Work required :: Write out only the lines from the line that holds "The height and width of the screenshot is (291, 381)." to the end of the listing below, inclusive, with the pictures omitted.
(Records shown)
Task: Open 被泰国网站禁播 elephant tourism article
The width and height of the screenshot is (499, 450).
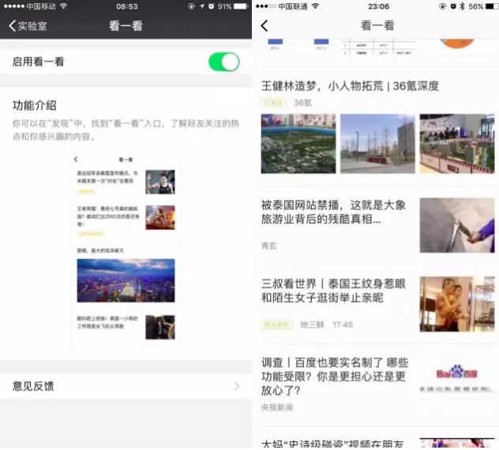Action: pyautogui.click(x=333, y=212)
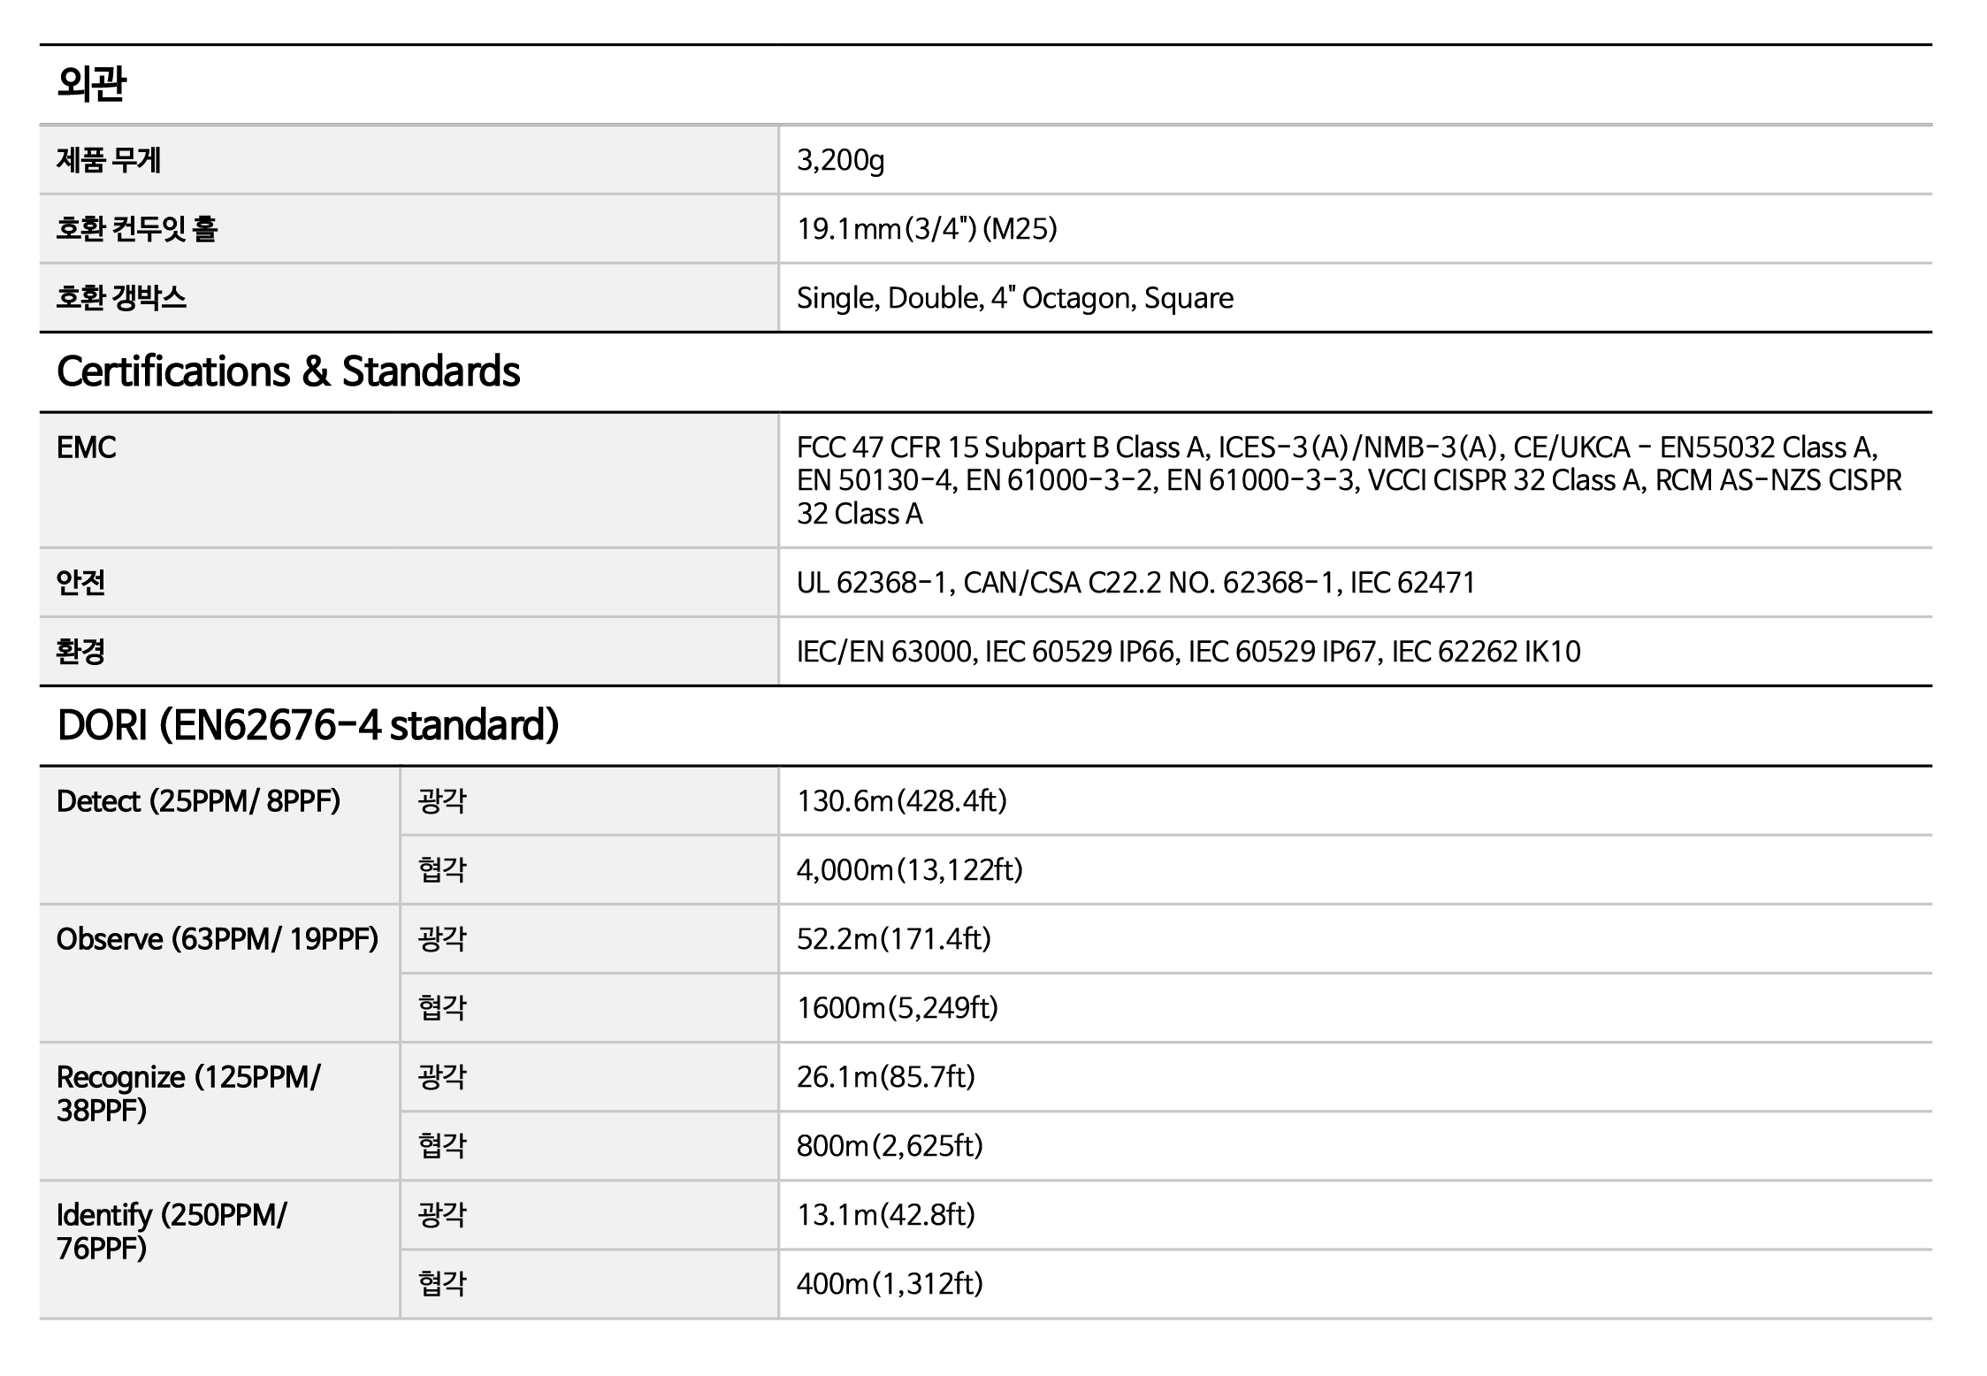Screen dimensions: 1987x1376
Task: Click the Certifications & Standards heading
Action: pos(288,371)
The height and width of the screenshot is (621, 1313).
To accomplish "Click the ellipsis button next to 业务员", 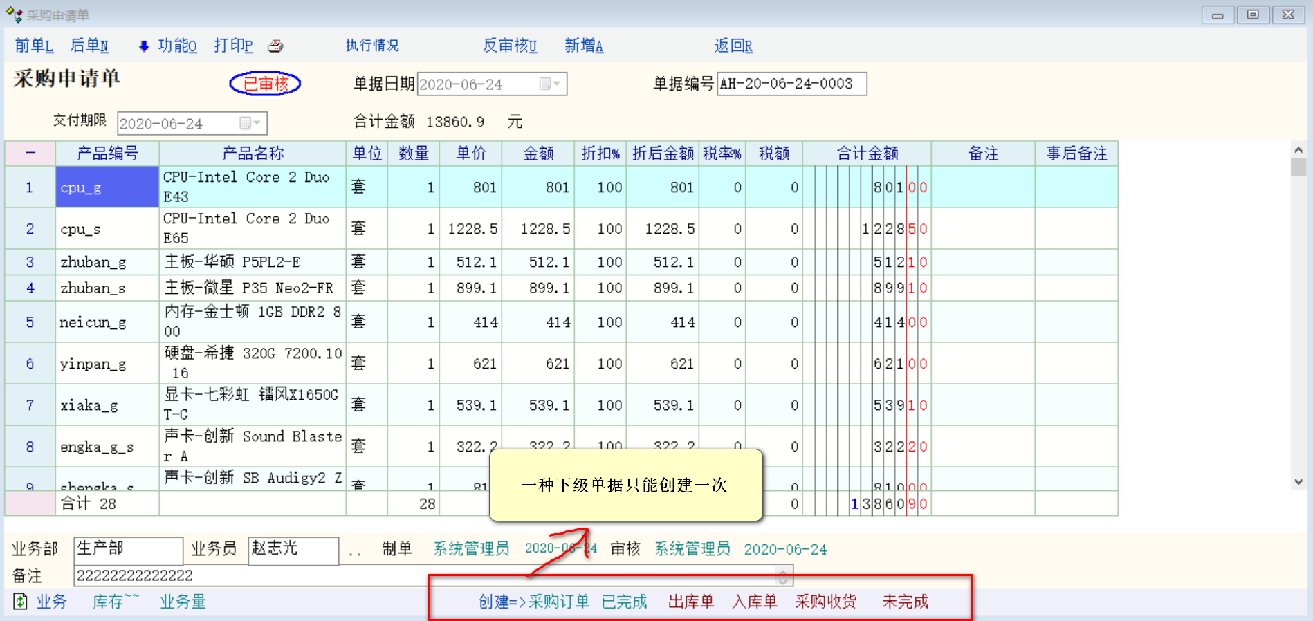I will 355,550.
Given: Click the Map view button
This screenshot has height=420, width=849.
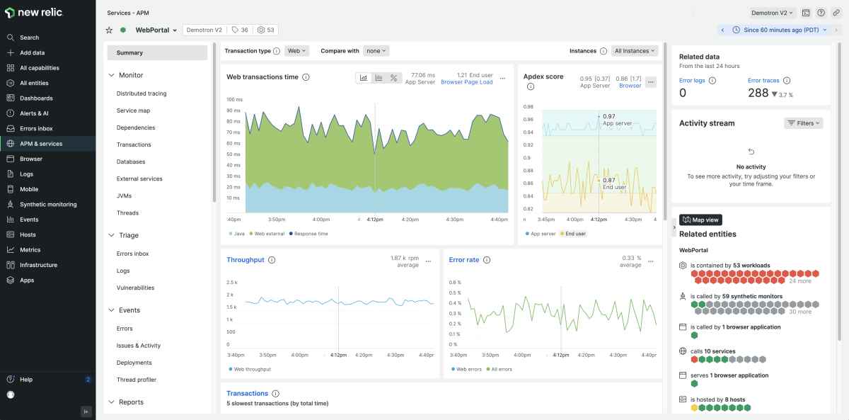Looking at the screenshot, I should click(700, 220).
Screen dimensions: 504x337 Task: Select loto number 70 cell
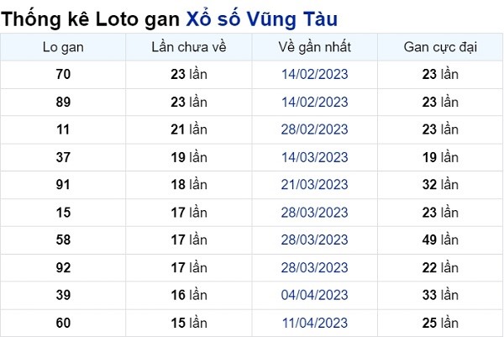63,74
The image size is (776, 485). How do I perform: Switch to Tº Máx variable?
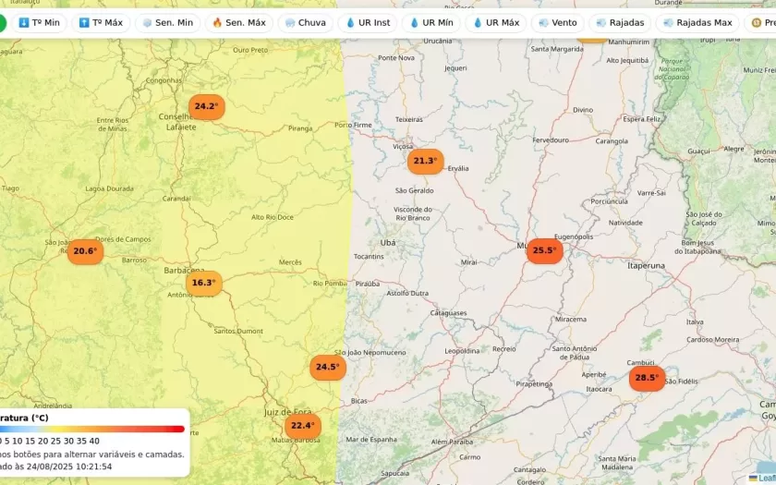tap(101, 23)
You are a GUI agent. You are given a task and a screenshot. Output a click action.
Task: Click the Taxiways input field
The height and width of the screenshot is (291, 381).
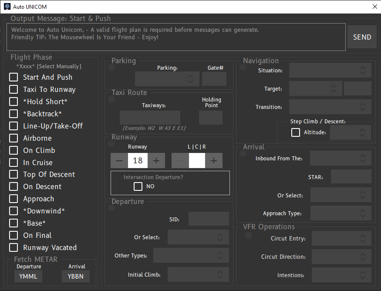pos(150,118)
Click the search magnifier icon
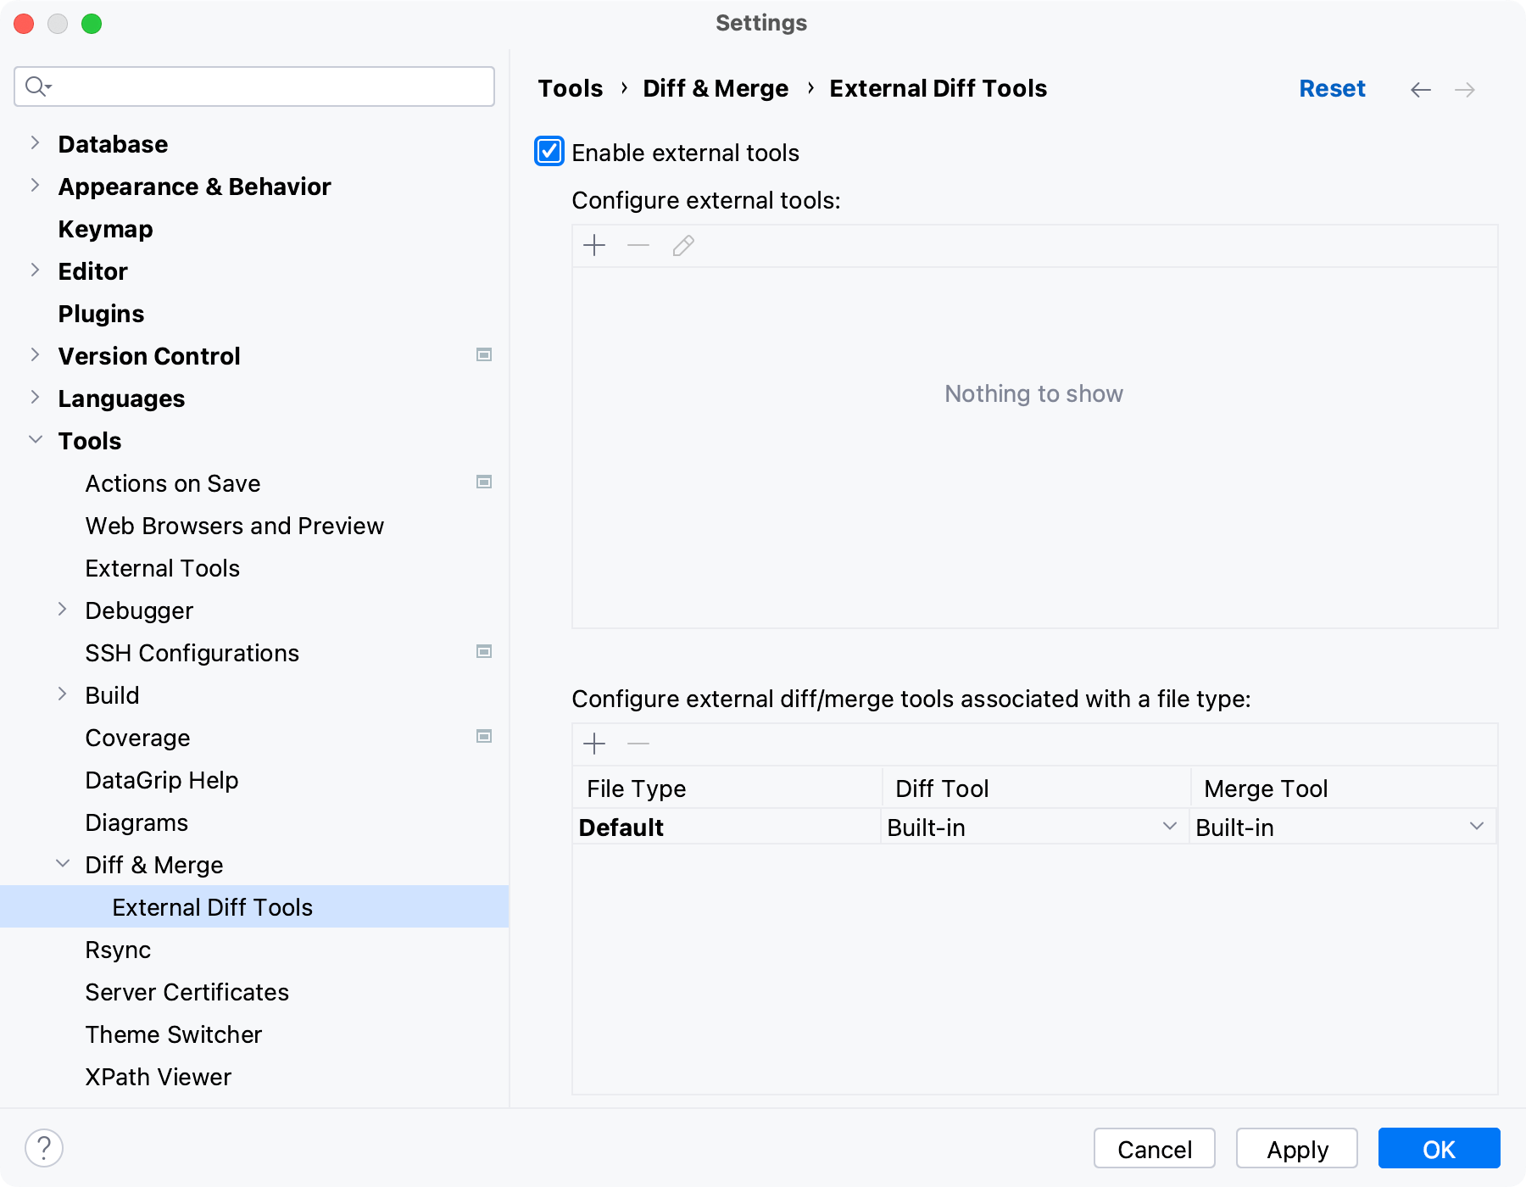The image size is (1526, 1187). [x=36, y=86]
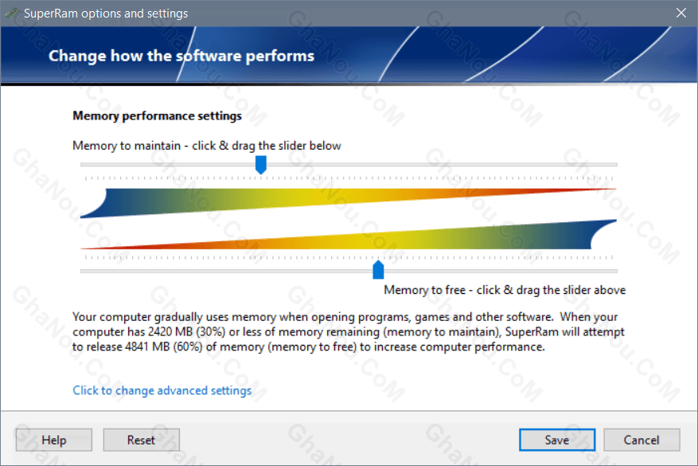Cancel the settings dialog
698x466 pixels.
click(x=641, y=441)
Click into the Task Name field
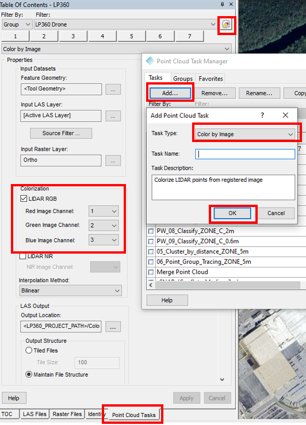This screenshot has width=306, height=425. coord(245,154)
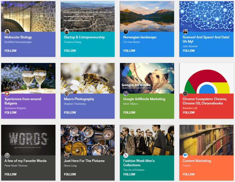
Task: Follow the Molecular Biology collection
Action: pos(10,51)
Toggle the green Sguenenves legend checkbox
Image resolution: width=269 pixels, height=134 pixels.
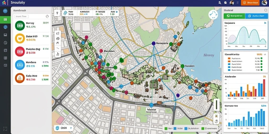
(End Records shown)
Completed task ::
The height and width of the screenshot is (291, 381).
pos(150,118)
Click the search magnifier icon
The image size is (1526, 1187). [x=36, y=86]
Cancel the settings dialog
698x466 pixels.
click(x=641, y=441)
Click into the Task Name field
This screenshot has width=306, height=425. coord(245,154)
Task: Follow the Molecular Biology collection
Action: pos(10,51)
Toggle the green Sguenenves legend checkbox
Image resolution: width=269 pixels, height=134 pixels.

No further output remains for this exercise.